■ Directions for this task
Below are the entries. Transcribe exactly the lines from the one with "Select the Hand" through the one with "Click the red minus delete icon", ends included, and leave out all others.

■ Material for the task
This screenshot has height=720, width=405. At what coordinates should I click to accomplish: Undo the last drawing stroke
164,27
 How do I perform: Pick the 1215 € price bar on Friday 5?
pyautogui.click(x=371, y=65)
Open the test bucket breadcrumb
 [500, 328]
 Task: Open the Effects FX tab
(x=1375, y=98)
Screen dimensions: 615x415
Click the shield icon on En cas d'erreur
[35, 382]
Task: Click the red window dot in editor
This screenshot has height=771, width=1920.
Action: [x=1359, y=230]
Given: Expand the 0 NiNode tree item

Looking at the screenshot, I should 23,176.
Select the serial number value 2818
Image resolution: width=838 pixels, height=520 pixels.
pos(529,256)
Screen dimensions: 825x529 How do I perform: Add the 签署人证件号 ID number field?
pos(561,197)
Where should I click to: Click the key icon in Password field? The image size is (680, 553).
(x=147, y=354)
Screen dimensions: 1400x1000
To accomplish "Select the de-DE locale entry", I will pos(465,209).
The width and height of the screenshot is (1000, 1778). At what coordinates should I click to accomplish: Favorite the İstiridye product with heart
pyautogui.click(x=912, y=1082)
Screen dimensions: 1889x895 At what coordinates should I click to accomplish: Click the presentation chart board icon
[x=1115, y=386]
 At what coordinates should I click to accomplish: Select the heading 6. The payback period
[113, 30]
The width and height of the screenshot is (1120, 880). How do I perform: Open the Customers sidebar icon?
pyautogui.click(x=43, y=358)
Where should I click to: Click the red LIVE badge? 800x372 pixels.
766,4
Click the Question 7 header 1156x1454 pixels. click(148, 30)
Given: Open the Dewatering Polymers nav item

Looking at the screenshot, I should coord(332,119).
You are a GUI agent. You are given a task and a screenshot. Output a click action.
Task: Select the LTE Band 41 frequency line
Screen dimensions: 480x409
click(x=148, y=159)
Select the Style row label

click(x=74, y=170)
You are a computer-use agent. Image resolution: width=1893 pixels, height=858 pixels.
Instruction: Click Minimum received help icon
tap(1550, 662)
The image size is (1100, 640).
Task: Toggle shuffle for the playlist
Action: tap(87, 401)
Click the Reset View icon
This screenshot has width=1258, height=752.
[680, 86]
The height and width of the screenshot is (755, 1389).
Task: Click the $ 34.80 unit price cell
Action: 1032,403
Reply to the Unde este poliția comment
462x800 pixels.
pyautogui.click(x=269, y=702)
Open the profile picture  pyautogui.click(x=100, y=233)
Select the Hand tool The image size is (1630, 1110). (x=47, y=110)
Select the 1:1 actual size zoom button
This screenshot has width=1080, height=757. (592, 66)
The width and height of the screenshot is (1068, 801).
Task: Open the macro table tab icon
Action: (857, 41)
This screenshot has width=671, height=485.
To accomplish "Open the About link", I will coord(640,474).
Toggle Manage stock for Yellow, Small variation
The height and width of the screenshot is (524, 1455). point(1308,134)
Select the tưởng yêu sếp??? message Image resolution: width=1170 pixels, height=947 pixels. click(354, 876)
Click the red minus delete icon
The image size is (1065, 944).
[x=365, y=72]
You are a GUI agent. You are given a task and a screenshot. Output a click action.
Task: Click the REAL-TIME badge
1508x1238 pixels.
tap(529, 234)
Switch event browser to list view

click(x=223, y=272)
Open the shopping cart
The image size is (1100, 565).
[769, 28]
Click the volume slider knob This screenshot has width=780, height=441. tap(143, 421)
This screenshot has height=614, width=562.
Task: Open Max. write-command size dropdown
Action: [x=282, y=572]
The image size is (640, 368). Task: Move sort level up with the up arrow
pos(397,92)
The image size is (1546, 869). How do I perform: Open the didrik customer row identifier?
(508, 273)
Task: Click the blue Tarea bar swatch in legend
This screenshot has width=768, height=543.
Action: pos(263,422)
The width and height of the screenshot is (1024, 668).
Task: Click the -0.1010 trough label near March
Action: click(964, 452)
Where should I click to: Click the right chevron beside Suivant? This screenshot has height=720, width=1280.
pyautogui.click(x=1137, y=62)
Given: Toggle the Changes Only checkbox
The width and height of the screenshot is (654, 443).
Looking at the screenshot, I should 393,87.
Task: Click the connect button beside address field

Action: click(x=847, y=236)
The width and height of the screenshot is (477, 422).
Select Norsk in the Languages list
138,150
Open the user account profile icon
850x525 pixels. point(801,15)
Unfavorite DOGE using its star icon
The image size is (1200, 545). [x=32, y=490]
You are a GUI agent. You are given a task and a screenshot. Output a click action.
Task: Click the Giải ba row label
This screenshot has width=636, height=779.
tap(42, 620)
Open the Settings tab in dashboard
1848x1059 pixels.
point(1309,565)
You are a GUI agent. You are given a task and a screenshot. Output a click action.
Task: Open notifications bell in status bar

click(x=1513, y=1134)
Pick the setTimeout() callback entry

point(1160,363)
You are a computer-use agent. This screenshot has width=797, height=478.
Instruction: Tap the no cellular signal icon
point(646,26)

■ Result of this task
Select the Hand tool The image size is (1630, 1110). (x=47, y=110)
Select the 1:1 actual size zoom button
This screenshot has width=1080, height=757. (592, 66)
The width and height of the screenshot is (1068, 801).
Task: Open the macro table tab icon
Action: (857, 41)
This screenshot has width=671, height=485.
To accomplish "Open the About link", I will coord(640,474).
Toggle Manage stock for Yellow, Small variation
The height and width of the screenshot is (524, 1455). point(1308,134)
Select the tưởng yêu sếp??? message Image resolution: width=1170 pixels, height=947 pixels. click(354, 876)
Click the red minus delete icon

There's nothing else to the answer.